Be sure to check out today’s Morning Lineup for a rundown of the latest stock-specific news of note, key earnings and economic news in Europe and the US, trends related to the COVID-19 outbreak, and much more.
The Fed may have been asleep back in August 2007, but they have gone out of their way to not make the same mistake this time around. The floodgates have been busted wide open with liquidity. At the time of Jim Cramer’s rant thirteen years ago today, the Fed Funds rate was over 5%. Today, it’s not only at zero, but the Fed has been actively purchasing government, agency, and corporate debt. The Fed of 13 years ago was downright prudish compared to the Fed today.

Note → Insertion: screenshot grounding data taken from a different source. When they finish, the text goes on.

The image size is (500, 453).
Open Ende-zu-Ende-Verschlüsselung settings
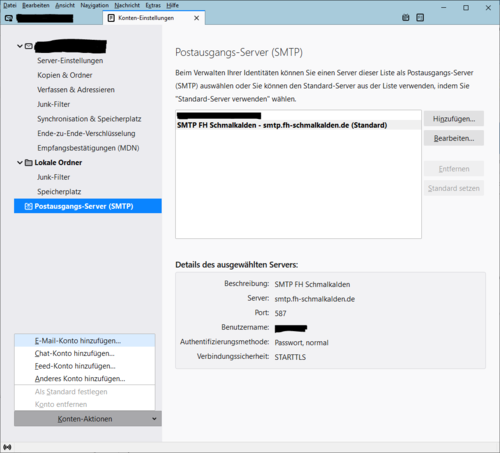(x=86, y=134)
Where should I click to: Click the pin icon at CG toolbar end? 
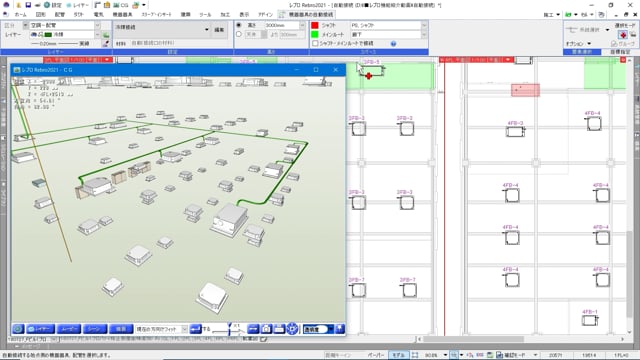(x=340, y=329)
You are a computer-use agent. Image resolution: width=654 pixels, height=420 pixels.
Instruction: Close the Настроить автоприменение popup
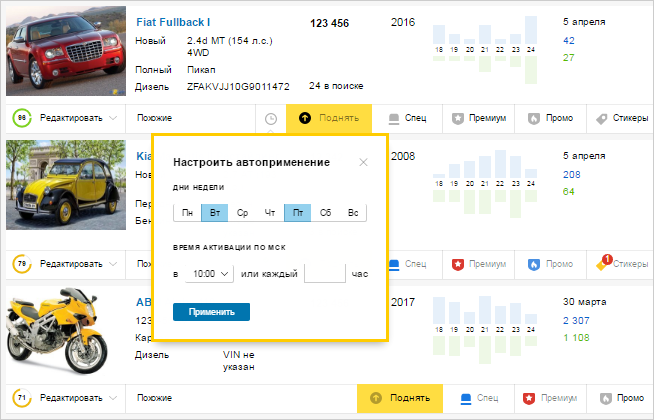click(363, 161)
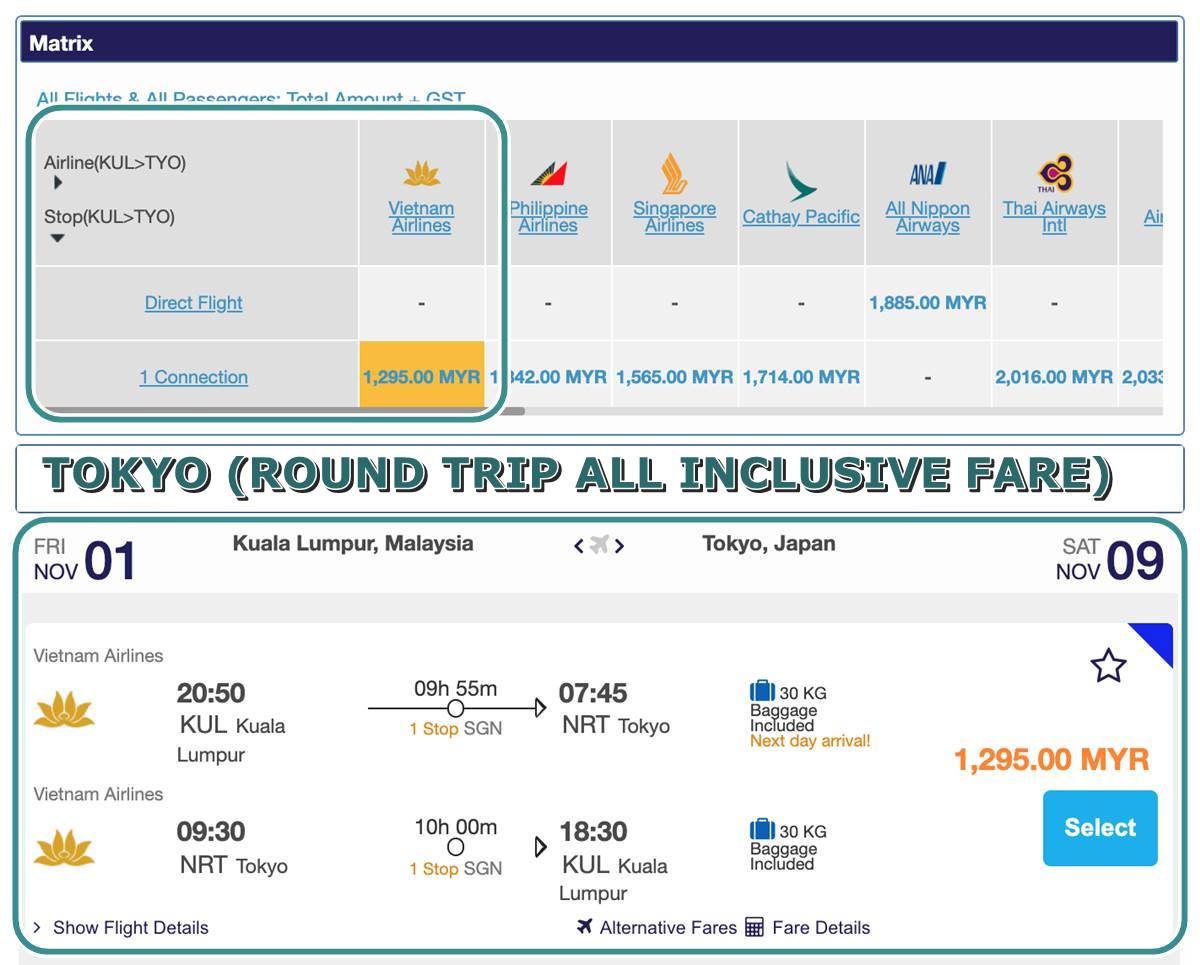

Cramer’s rant also came right near the market peak and was quickly followed by one of the largest equity drawdowns in US stock market history. By March 2009, the S&P 500 was down more than 50% as much in the way of personal retirement savings, many banks and corporations, and the entire financial system were nearly wiped out.
In the stock market, though, time often acts as the best elixir. It took four years for investors to get back to even from the time of Cramer’s now-famous comments. Longer-term, though, investors have been rewarded for staying the course. Through last Friday, the S&P 500 was up just under 200% versus where it was 13 years ago, and on an annualized basis, that works out to over 8.5%.